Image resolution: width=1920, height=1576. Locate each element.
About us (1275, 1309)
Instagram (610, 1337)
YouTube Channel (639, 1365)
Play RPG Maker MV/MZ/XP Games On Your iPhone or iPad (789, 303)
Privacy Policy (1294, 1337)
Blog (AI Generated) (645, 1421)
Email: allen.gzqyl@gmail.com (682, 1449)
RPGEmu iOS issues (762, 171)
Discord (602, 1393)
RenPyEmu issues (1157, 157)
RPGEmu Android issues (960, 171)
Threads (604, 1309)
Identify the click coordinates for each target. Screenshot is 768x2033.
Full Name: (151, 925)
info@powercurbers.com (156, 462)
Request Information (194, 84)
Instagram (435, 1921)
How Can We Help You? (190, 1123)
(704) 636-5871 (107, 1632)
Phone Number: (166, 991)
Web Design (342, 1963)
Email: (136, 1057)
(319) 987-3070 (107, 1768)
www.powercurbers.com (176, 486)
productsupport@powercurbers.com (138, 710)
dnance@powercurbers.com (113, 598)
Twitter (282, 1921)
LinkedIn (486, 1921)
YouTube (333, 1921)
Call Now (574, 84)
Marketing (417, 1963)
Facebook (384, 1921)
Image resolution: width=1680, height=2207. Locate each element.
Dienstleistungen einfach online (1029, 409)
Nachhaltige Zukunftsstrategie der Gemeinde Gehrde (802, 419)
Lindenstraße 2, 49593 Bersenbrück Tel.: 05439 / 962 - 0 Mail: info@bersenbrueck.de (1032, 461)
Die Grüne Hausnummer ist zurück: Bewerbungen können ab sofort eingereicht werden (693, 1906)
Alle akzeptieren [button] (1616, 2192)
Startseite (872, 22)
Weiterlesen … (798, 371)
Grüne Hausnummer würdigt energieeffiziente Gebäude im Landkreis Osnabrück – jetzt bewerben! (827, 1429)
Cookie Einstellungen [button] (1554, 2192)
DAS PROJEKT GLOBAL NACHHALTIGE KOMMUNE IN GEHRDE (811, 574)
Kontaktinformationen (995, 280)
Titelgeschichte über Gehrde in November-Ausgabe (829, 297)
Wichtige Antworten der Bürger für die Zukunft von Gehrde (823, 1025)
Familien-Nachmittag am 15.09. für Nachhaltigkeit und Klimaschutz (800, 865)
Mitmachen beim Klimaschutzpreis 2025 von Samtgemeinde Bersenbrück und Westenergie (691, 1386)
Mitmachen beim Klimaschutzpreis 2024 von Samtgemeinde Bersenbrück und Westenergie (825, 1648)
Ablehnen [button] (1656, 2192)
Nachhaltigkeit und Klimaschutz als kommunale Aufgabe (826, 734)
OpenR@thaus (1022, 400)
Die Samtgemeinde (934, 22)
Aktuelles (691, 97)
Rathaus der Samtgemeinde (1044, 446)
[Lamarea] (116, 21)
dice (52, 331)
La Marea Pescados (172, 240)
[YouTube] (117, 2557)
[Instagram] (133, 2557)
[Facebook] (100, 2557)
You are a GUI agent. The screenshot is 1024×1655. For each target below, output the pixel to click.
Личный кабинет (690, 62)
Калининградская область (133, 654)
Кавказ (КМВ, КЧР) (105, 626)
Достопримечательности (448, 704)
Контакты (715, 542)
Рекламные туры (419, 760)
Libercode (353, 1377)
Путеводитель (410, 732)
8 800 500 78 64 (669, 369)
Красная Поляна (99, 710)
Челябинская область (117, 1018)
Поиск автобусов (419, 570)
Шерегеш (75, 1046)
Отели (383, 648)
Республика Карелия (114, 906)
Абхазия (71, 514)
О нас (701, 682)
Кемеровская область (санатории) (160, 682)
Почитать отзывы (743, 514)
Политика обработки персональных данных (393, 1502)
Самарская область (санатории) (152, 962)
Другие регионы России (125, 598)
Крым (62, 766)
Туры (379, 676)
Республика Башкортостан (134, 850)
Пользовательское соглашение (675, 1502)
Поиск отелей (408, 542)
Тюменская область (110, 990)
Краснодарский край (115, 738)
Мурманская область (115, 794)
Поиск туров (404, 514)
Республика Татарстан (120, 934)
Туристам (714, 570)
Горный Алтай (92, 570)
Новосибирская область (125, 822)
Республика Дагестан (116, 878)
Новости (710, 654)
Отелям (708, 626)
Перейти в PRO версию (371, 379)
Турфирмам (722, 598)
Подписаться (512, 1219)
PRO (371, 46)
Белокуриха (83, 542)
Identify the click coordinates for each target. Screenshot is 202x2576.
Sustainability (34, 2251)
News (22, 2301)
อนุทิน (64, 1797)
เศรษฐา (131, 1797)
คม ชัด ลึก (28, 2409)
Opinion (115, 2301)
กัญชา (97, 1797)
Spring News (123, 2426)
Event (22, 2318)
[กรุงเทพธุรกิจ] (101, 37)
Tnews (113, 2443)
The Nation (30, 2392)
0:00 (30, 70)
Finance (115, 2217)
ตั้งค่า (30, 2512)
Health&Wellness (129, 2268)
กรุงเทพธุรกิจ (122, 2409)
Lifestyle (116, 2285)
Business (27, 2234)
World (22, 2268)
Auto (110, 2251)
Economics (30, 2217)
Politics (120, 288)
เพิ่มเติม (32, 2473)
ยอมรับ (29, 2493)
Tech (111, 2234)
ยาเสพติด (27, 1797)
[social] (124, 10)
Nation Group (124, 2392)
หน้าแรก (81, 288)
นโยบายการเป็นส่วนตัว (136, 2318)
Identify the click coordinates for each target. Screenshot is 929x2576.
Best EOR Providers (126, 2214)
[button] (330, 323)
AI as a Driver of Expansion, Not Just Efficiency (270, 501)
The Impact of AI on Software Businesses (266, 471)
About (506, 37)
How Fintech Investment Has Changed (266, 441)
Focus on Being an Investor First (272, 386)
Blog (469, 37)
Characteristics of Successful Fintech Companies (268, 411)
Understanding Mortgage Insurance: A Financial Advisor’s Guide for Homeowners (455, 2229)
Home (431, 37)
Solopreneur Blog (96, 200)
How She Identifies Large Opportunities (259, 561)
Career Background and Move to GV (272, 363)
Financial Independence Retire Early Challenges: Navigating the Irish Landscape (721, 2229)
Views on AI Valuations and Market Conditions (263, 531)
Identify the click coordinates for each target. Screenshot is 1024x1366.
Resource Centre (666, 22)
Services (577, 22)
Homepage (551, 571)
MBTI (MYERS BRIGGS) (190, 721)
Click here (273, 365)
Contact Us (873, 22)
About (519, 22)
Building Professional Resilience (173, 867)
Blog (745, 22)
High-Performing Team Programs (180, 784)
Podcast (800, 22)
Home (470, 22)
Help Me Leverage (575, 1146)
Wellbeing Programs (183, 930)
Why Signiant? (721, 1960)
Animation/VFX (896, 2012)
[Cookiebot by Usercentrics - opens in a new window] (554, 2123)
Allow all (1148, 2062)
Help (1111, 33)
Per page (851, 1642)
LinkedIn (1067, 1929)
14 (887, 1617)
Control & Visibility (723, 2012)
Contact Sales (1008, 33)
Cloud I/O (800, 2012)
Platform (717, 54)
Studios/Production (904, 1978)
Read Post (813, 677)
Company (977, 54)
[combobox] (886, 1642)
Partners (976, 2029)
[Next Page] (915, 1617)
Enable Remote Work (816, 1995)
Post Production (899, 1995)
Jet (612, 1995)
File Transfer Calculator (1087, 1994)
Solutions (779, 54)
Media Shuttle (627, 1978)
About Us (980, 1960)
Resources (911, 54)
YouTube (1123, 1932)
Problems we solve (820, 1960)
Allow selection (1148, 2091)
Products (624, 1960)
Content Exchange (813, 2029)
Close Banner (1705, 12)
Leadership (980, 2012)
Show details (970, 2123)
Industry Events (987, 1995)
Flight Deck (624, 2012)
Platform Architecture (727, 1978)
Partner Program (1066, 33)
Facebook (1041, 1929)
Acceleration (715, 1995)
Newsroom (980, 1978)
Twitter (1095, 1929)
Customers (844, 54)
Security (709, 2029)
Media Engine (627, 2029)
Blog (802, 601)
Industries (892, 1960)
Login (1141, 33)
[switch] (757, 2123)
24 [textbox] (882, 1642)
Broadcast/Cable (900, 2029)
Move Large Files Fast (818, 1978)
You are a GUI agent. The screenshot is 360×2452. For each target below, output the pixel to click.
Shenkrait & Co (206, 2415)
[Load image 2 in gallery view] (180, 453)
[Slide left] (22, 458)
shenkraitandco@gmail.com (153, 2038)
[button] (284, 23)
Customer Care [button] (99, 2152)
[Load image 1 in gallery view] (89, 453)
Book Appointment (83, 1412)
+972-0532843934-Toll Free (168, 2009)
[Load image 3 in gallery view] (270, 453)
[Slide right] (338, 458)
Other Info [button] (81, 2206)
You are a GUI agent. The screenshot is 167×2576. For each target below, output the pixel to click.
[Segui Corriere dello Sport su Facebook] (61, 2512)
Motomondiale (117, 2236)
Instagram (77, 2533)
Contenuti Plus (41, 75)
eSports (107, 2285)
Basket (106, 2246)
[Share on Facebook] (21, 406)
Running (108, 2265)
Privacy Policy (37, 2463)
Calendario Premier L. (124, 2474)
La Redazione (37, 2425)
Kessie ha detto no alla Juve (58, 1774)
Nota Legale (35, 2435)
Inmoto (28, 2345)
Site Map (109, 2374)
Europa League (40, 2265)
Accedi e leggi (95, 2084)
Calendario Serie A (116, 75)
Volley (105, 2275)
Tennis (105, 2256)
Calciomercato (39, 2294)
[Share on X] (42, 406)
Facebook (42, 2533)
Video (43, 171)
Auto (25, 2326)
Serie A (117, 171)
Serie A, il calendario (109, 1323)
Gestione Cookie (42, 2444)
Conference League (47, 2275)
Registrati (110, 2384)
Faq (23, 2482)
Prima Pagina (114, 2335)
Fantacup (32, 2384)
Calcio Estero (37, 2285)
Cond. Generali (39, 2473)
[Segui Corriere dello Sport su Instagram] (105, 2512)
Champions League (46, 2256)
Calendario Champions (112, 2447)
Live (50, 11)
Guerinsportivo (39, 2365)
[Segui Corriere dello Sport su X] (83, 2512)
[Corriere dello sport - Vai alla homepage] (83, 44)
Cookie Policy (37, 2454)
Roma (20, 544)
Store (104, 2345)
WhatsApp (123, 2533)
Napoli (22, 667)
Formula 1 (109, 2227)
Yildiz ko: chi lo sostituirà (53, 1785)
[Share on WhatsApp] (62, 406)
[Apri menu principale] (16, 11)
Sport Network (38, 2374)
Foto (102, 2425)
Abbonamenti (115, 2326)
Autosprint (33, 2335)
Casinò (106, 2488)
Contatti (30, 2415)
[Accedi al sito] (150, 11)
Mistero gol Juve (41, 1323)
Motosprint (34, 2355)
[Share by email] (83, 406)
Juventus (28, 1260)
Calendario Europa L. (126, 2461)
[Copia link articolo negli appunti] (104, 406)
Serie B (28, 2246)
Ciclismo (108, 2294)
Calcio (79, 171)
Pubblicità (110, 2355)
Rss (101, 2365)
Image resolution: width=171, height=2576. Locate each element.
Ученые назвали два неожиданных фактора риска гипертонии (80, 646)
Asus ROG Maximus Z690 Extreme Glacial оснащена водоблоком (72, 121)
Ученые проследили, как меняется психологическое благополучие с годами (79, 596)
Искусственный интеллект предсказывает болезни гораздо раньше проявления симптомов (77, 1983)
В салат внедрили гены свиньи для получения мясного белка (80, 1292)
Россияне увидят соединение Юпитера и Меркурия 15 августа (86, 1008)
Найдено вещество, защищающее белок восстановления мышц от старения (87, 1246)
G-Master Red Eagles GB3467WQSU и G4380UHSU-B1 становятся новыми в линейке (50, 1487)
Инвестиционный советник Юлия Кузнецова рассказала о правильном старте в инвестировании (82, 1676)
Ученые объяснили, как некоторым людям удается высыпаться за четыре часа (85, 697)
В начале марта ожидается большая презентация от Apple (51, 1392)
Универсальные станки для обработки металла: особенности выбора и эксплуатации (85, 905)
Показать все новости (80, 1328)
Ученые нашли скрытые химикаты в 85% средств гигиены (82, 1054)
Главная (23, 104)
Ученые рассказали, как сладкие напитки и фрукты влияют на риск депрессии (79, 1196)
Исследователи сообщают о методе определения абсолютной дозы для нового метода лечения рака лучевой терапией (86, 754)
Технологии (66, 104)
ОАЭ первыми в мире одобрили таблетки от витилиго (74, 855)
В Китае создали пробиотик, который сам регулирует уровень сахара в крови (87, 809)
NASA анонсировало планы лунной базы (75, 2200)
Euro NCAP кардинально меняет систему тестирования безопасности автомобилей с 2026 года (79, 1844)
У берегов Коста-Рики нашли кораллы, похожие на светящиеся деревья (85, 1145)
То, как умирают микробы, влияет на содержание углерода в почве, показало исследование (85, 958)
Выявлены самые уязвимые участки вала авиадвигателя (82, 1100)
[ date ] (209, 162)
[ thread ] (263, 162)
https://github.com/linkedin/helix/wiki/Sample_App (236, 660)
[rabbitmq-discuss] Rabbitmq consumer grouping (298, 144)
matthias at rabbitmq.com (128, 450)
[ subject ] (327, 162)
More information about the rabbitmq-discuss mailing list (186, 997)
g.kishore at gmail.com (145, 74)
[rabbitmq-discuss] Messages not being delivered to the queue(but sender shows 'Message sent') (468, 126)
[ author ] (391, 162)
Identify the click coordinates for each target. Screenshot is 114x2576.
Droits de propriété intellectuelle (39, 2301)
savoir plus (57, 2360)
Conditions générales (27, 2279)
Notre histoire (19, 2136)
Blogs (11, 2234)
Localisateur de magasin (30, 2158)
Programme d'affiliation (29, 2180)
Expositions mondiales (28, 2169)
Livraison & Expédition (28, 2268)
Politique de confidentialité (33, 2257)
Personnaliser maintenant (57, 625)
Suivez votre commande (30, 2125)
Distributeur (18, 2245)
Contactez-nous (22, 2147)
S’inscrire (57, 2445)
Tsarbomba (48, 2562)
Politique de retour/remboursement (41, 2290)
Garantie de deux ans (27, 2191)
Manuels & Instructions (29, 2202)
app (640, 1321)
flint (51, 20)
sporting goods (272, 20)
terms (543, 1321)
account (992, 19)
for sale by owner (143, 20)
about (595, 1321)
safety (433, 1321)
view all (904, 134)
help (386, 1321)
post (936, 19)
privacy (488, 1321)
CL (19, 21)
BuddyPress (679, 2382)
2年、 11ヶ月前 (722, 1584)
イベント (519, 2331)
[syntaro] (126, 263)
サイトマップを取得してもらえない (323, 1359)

**What is being asked:** Reproducing the whole listing above is not the task. Copy exactly only the lines from the one with "Mitmachen beim Klimaschutzpreis 2024" to the one with "Республика Башкортостан (134, 850)", both kept.

**Task response:**
Mitmachen beim Klimaschutzpreis 2024 von Samtgemeinde Bersenbrück und Westenergie (825, 1648)
Ablehnen [button] (1656, 2192)
Nachhaltigkeit und Klimaschutz als kommunale Aufgabe (826, 734)
OpenR@thaus (1022, 400)
Die Samtgemeinde (934, 22)
Aktuelles (691, 97)
Rathaus der Samtgemeinde (1044, 446)
[Lamarea] (116, 21)
dice (52, 331)
La Marea Pescados (172, 240)
[YouTube] (117, 2557)
[Instagram] (133, 2557)
[Facebook] (100, 2557)
You are a GUI agent. The screenshot is 1024×1655. For each target below, output the pixel to click.
Личный кабинет (690, 62)
Калининградская область (133, 654)
Кавказ (КМВ, КЧР) (105, 626)
Достопримечательности (448, 704)
Контакты (715, 542)
Рекламные туры (419, 760)
Libercode (353, 1377)
Путеводитель (410, 732)
8 800 500 78 64 (669, 369)
Красная Поляна (99, 710)
Челябинская область (117, 1018)
Поиск автобусов (419, 570)
Шерегеш (75, 1046)
Отели (383, 648)
Республика Карелия (114, 906)
Абхазия (71, 514)
О нас (701, 682)
Кемеровская область (санатории) (160, 682)
Почитать отзывы (743, 514)
Политика обработки персональных данных (393, 1502)
Самарская область (санатории) (152, 962)
Другие регионы России (125, 598)
Крым (62, 766)
Туры (379, 676)
Республика Башкортостан (134, 850)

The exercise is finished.